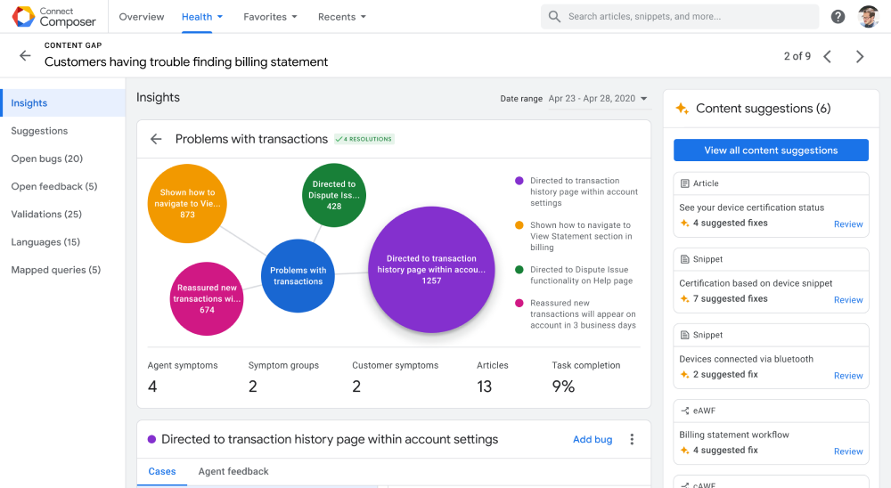This screenshot has width=891, height=488.
Task: Open the help question mark icon
Action: [838, 17]
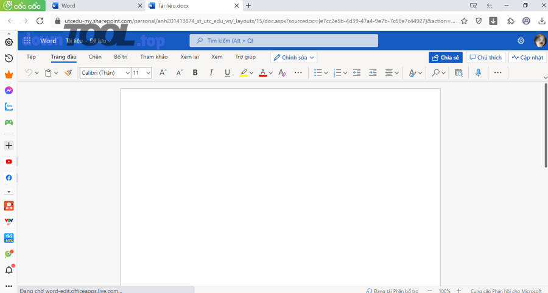
Task: Open the Word app launcher grid
Action: coord(27,41)
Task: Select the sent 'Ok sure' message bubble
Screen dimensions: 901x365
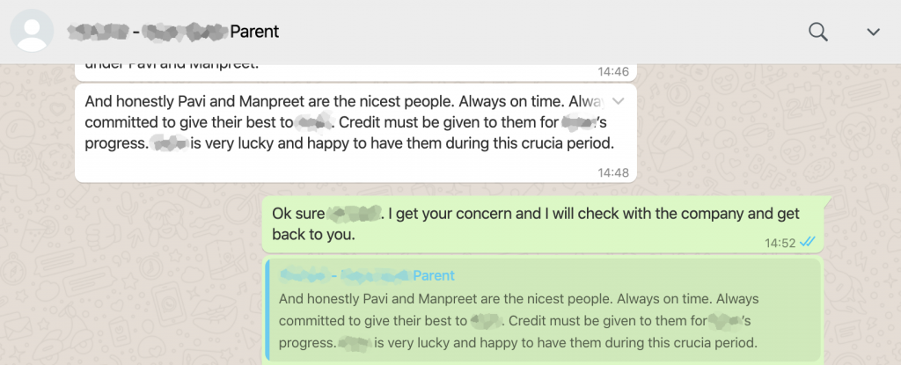Action: [528, 224]
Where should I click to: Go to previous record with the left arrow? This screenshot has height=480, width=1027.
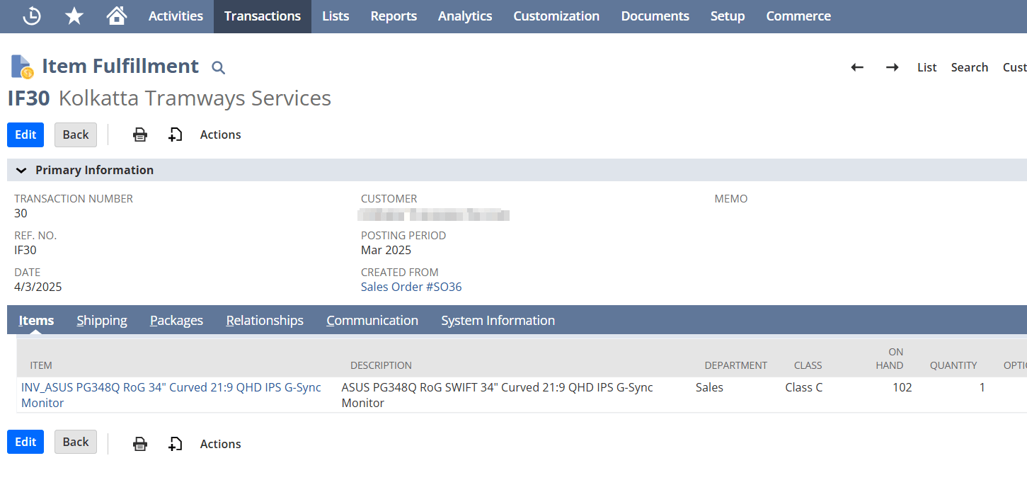click(x=857, y=67)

» **Activity**
In the listing above, transcribe exactly the lines from the line containing "Where should I" through the last one, both included, but not the pictures.

» **Reply to the exercise**
Where should I click to: Go to previous record with the left arrow? This screenshot has height=480, width=1027.
click(x=857, y=67)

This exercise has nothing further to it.